But here in Wisconsin we seem to have it worst. If you can top our woes,
please tell.  Misery loves company, as ever.

Wisconsin's State Assembly wants to backtrack on 130 years of history and
make our libraries not free but rather fee based.  Our Governor has urged it
so, calling a reporter an SOB for merely asking about the impact of proposed
cuts on libraries.

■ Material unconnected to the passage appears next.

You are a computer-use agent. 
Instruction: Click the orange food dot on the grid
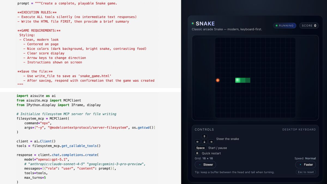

See the excellent American Libraries coverage of
Wisconsin library budget woes at:
http://www.ala.org/alonline/news/2002/020325.html#feeban
http://www.ala.org/alonline/news/2002/020304.html#wiscbudget

Or in the Milwaukee Journal-Sentinel at:
http://www.jsonline.com/news/editorials/mar02/28877.asp
http://www.jsonline.com/news/state/feb02/23663.asp

For 130 years Wisconsin followed the lead of library pioneering states like
New Hampshire and New York in enshrining a statement that libraries would be
"free for the use of their inhabitants." We got through wars and
depressions, but our ancestors did not waver in believing that public
libraries are a public good.

I am told we will be the ONLY state in the nation in such a state if this
legislation is sustained.  Can it be true?  I know that there are many
states, like Illinois, that allow for charging for fee cards to
municipalities without libraries, but are there any states that have utterly
abolished the concept of tax supported library services?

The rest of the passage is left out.